PR21 Redacción 03/04/26

El lunes el capitán chino de un petrolero, Chen Zhangjie, sospechoso de pertenecer a la llamada “flota fantasma” rusa, fue condenado a doce meses de prisión por un tribunal de Brest. La acusaban de negarse a cumplir las órdendes de la Armada francesa, después del abordaje de su barco frente a las costas de Bretaña.
Es un brindis al sol. El capitán fue juzgado en ausencia y se ha dictado orden de detención si se presenta en territorio francés.
El buque era el Boracay y portaba pabellón de Benin. Para justificar la piratería, los medios franceses dijeron que estaba involucrado en vuelos con drones sobre Dinamarca, entre otras acusaciones demagógicas.
En la audiencia se escuchó que había dos rusos a bordo y que, además, eran miembros de la empresa privada rusa de seguridad Moran Security Group, fundada por antiguos oficiales del servicio de seguridad (FSB).
Si eso es cierto, debían estar de crucero porque no cumplieron con su misión.
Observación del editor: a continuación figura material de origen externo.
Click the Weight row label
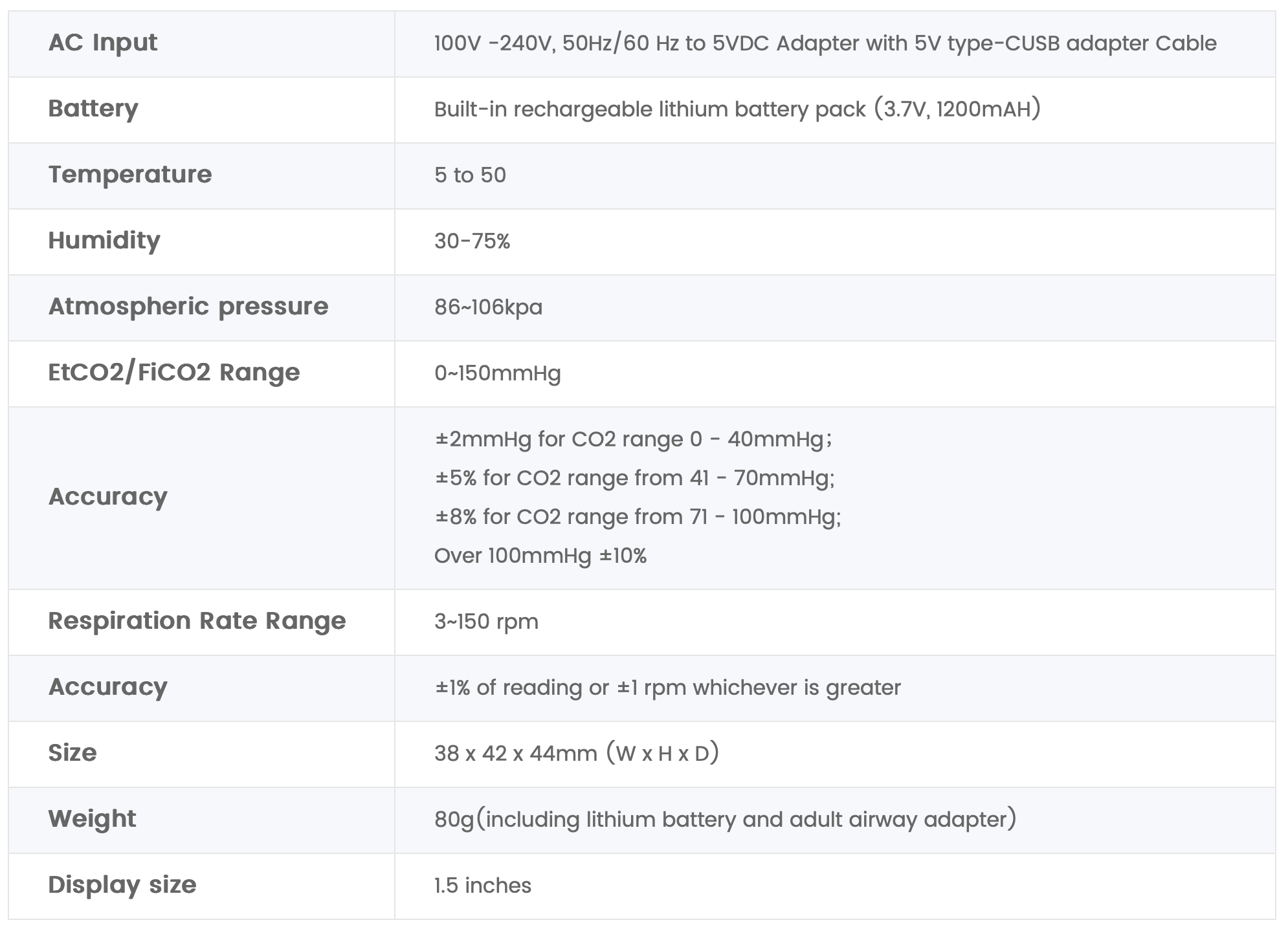Screen dimensions: 1288x929 coord(92,819)

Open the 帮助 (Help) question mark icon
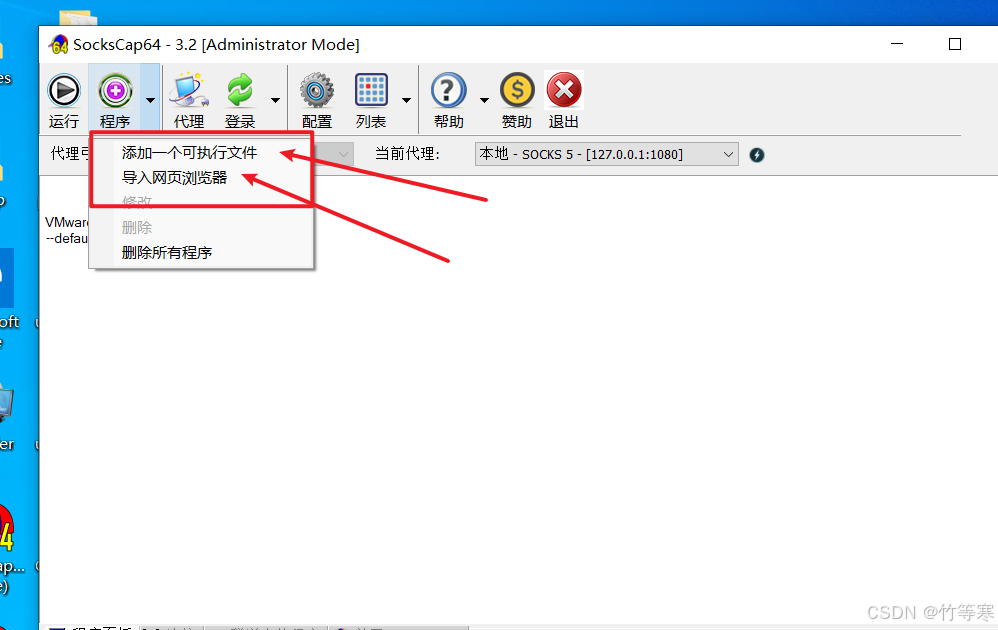pos(448,90)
Los comandos navales franceses capturaron el buque sin ninguna oposición.
El abogado del acusado, Henri de Richemont, alegó que el tribunal era incompetente porque los hechos habían tenido lugar en aguas internacionales, donde no se aplican las leyes francesas sino la Convención de la ONU sobre el derecho del mar, que no puede ser más contundente: el único delito fue el cometido por la Armada francesa al abordar el buque en alta mar.
Basta leer la sentencia para saber que, finalmente, las sanciones no han tenido nada que ver con el juicio y que las referencias de los medios franceses a unas sanciones “internacionales” son igualmente falsas: las sanciones son europeas e ilegales a la luz del derecho internacional.
Ahora el petrolero se llama “Phoenix” y enarbola pabellón ruso, por lo que vamos a ver si la Armada francesa se atreve a realizar una hazaña parecida.
Los ‘fantasmas’ están llenos de sorpresas
La última fantasmada de los medios ucranianos es que la “flota fantasma” rusa utiliza la red de satélites Starlink para eludir las sanciones (1). Naturalmente, los “fantasmas” utilizan empresas igualmente “fantasmagóricas” con sedes muy diversas y reclutan marineros, incluso ucranianos, mediante aplicaciones de mensajería.
Las comunicaciones entre esos barcos dependen en gran medida de las tecnologías occidentales, incluidos los teléfonos satelitales y las terminales Starlink, lamentan los ucranianos.
Por lo demás, la “flota fantasma” sigue aumentando. Canadá haañadido otros 100 buques a los que ya tenía sancionados, que eran más de 500. No es posible decir, si es que cada vez hay más “fantasmas”, o más sanciones, o quizá se les había olvidado incluirlos antes.
Pero no sólo se trata de barcos. Desde 2014 Canadá ha impuesto sanciones a más de 3.400 personas y entidades, subraya a comunicado de prensa publicado en el sitio web del gobierno canadiense (2).